Iniciamos a Semana Santa, onde celebramos e revivemos os fatos centrais da nossa fé. E o Domingo de Ramos e da Paixão é como solene portal de entrada. Nestes dias, as diversas cerimônias encaminham – se para a Ressurreição, passando pela paixão e morte, fundamento da nossa fé; são momentos que o Senhor Jesus caminha até ao ponto culminante da sua existência terrena. Ele sobe a Jerusalém para dar pleno cumprimento às Escrituras e ser pregado no lenho da Cruz; o Trono donde reinará para sempre, atraindo a Si a humanidade de todos os tempos e oferecendo a todos o dom da redenção. Jesus encaminhou-se para Jerusalém juntamente com os Doze e que, pouco a pouco, foi – se unindo a eles uma multidão cada vez maior de peregrinos. São Marcos refere – se, quanto a essa passagem, que, já à saída de Jericó, havia uma “grande multidão” que seguia Jesus (Mc 10, 46). Em Mc 15,1-39, vemos que o cortejo se organizou rapidamente. Jesus faz a sua entrada em Jerusalém, como Messias, montado num burrinho, conforme havia sido profetizado muitos séculos antes (Zac. 9,9). Jesus aceita a homenagem, e quando os fariseus, que também conheciam as profecias, tentaram sufocar aquelas manifestações de fé e alegria, o Senhor disse-lhes: “Eu vos digo: se eles se calarem, as pedras clamarão.” (Lc 19, 40).

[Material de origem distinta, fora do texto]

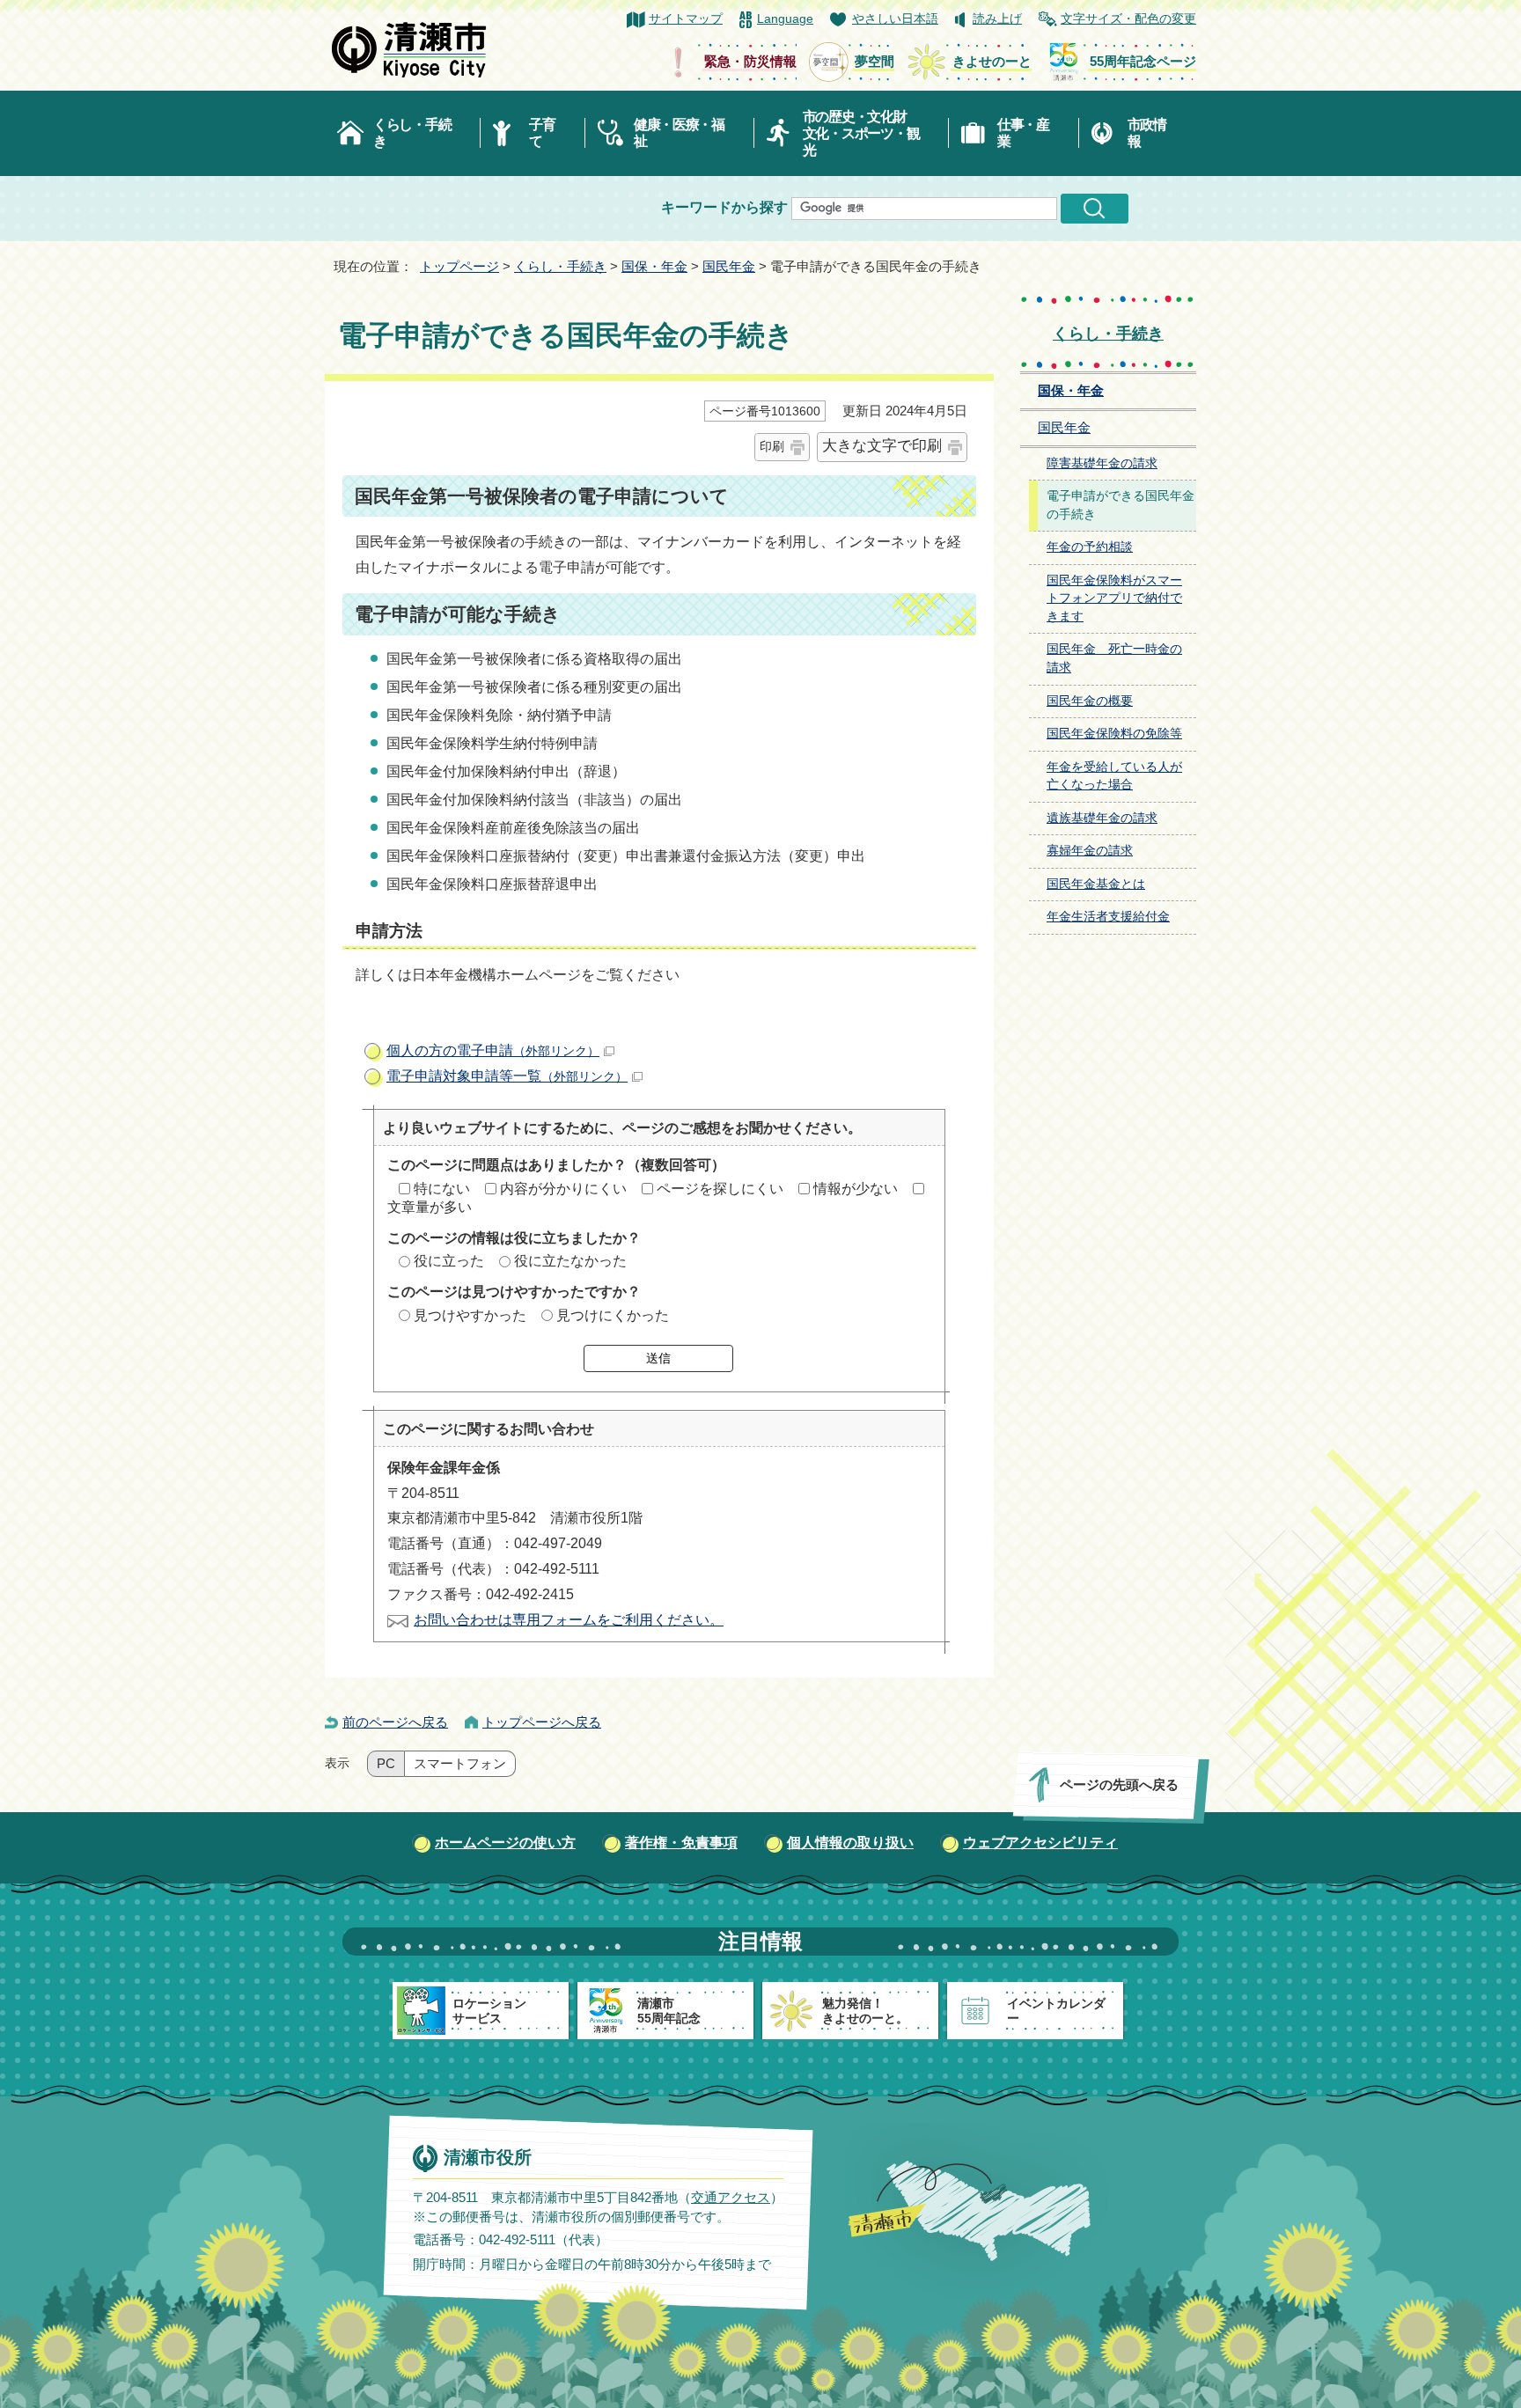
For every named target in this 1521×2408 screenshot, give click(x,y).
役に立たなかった (570, 1260)
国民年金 (728, 266)
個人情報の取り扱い (850, 1842)
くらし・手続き (412, 133)
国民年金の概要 (1090, 701)
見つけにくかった (612, 1315)
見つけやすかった (470, 1315)
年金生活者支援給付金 (1108, 916)
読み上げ (997, 19)
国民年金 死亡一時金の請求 (1114, 658)
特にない (442, 1188)
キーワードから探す (724, 207)
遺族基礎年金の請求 (1102, 818)
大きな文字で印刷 (882, 445)
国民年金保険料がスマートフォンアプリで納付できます (1114, 598)
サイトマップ (686, 19)
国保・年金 (654, 266)
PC (386, 1764)
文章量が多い (429, 1207)
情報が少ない (855, 1188)
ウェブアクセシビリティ (1040, 1842)
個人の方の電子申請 (492, 1050)
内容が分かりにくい (563, 1188)
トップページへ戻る (541, 1721)
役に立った (449, 1260)
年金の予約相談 (1090, 547)
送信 (658, 1358)
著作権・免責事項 (681, 1842)
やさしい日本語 (895, 19)
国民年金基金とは (1096, 884)
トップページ (459, 266)
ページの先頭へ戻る (1119, 1784)
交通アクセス (730, 2197)
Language (785, 19)
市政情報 (1147, 133)
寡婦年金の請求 (1090, 850)
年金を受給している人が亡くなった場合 (1114, 776)
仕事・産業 (1023, 133)
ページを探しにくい (720, 1188)
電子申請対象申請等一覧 (507, 1075)
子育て (542, 133)
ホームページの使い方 (505, 1842)
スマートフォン (460, 1764)
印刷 (772, 446)
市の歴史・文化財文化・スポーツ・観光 (861, 133)
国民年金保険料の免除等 (1114, 733)
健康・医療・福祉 (679, 133)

Nossa celebração de hoje inicia-se com o Hosana e culmina no crucifica-o! Mas, este não é um contrassenso; é, antes, o coração do Mistério. O Mistério que se quer proclamar é este: Jesus se entregou voluntariamente à sua Paixão; não se sentiu esmagado por forças maiores do que Ele (Ninguém me tira a vida, mas eu a dou livremente) (Jo 10,18); foi Ele que, perscrutando a vontade do Pai, compreendeu que havia chegado a hora e a acolheu com a obediência livre do filho e com infinito amor para os homens: “… sabendo Jesus que tinha chegado a hora de passar deste mundo para o Pai, tendo amado os seus que estavam no mundo, amou-os até o fim” (Jo 13,1).

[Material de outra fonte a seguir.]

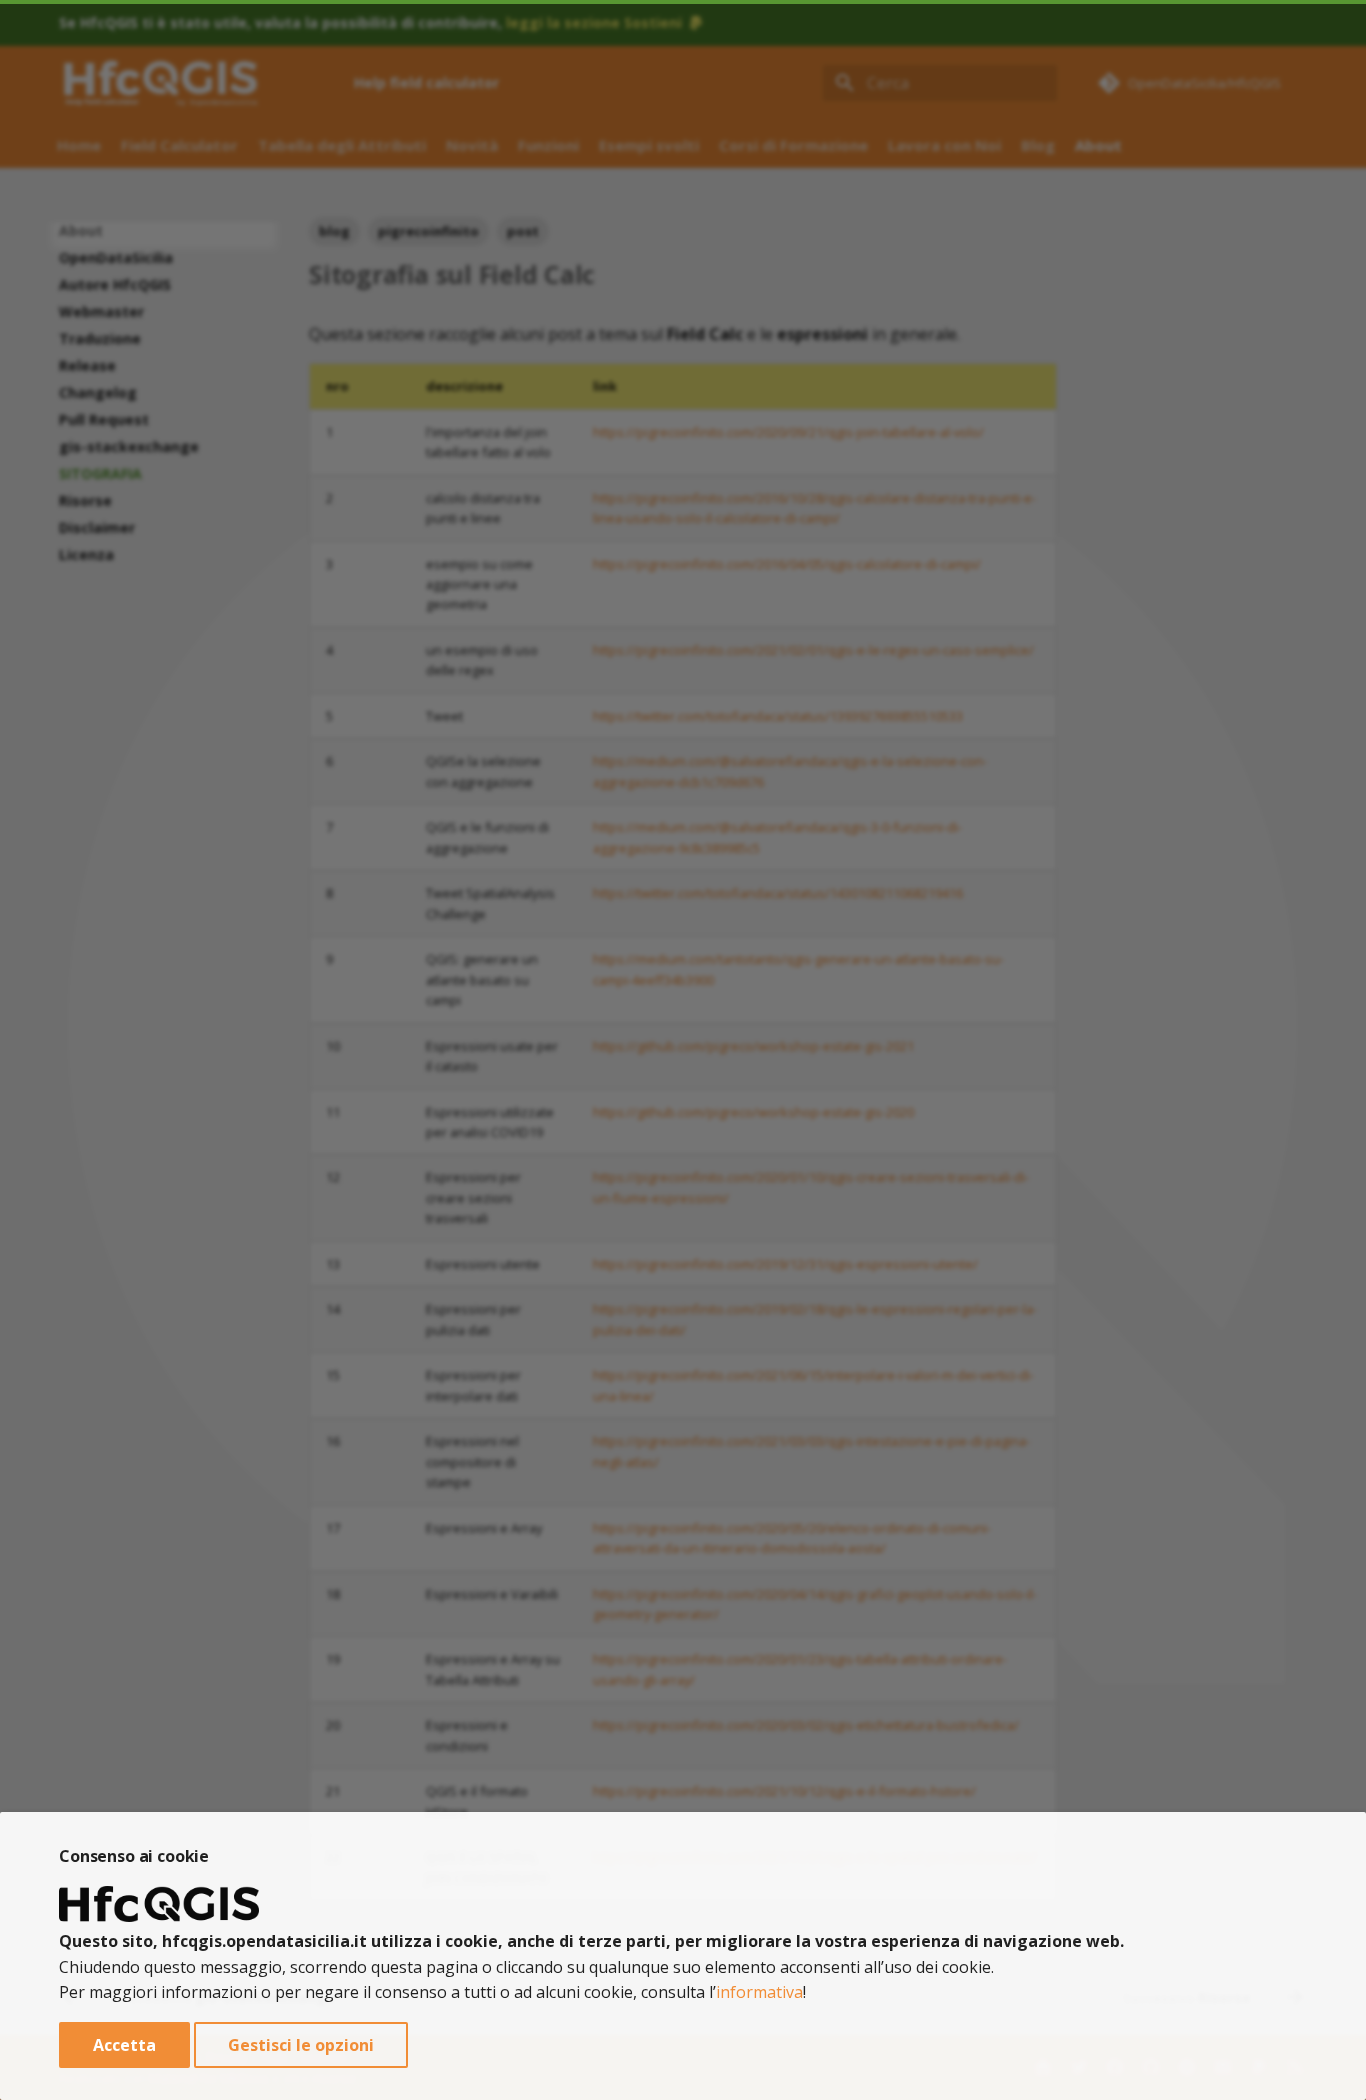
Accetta (124, 2045)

“Muitos estenderam seus mantos pelo caminho…. gritaram: “Hosana! Bendito o que vem em nome do Senhor!” (Mc 11, 8 – 9). Perguntemo – nos: Que pensavam, realmente, em seus corações, aqueles que aclamam Cristo como Rei de Israel? Certamente tinham a sua ideia própria do Messias, uma ideia do modo como devia agir o Rei, prometido pelos profetas e há muito esperado. Não foi por acaso que a multidão em Jerusalém, poucos dias depois, em vez de aclamar Jesus, grita para Pilatos: “Crucifica-O! ”, enquanto os próprios discípulos e os outros que O tinham visto e ouvido ficam mudos e confusos. Na realidade, a maioria ficara desapontada com o modo escolhido por Jesus para Se apresentar como Messias e Rei de Israel. É precisamente aqui que está o ponto central da festa de hoje, mesmo para nós. Para nós, quem é Jesus de Nazaré? Que ideia temos do Messias, que ideia temos de Deus? Esta é uma questão crucial, que não podemos evitar, até porque, precisamente, nesta semana, somos chamados a seguir o nosso Rei que escolhe a Cruz como Trono; somos chamados a seguir um Messias que não nos garante uma felicidade terrena fácil, mas a felicidade do Céu, a bem-aventurança de Deus. Por isso devemos perguntar – nos: Quais são as nossas reais expectativas? Quais são os desejos mais profundos que nos animaram a vir aqui, hoje, celebrar o Domingo de Ramos e iniciar a Semana Santa?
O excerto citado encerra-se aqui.